Stored data entries
☆ ☆ ☆
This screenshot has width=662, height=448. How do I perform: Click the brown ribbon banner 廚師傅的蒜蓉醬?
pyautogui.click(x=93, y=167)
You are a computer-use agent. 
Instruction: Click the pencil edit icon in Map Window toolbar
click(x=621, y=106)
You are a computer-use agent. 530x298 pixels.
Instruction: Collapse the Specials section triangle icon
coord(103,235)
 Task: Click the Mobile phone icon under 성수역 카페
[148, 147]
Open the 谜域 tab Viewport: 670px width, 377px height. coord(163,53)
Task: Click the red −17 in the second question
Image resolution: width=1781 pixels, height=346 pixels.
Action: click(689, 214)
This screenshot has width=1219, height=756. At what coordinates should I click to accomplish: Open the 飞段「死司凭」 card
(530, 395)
☆ ☆ ☆
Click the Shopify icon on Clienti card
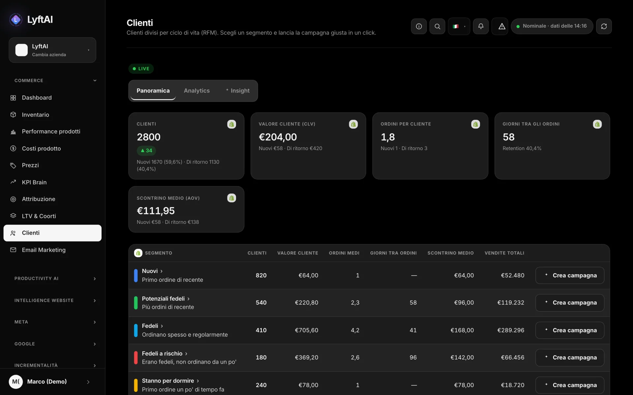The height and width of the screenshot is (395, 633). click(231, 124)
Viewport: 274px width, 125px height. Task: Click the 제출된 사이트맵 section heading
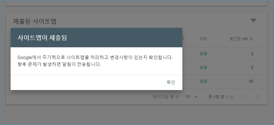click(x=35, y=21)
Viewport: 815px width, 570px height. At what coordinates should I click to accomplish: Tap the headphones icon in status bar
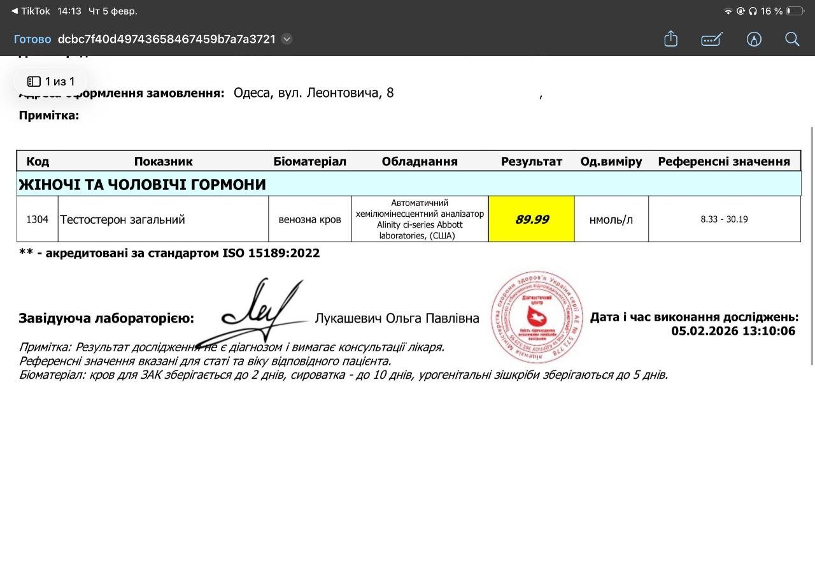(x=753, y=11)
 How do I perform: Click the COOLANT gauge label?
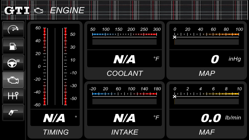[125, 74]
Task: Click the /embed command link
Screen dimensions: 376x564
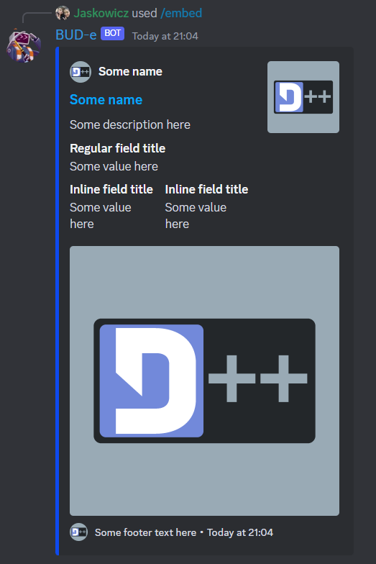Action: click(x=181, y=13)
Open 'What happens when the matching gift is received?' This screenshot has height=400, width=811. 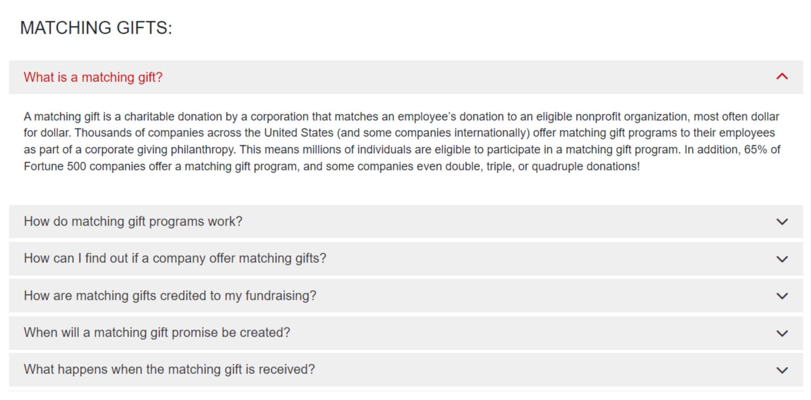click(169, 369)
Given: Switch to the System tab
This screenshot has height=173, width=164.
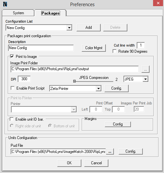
☆ ☆ ☆
**Your instructions**:
Please give the number of lines above that hold the word "agent", and only that number.

**Expected output**:
2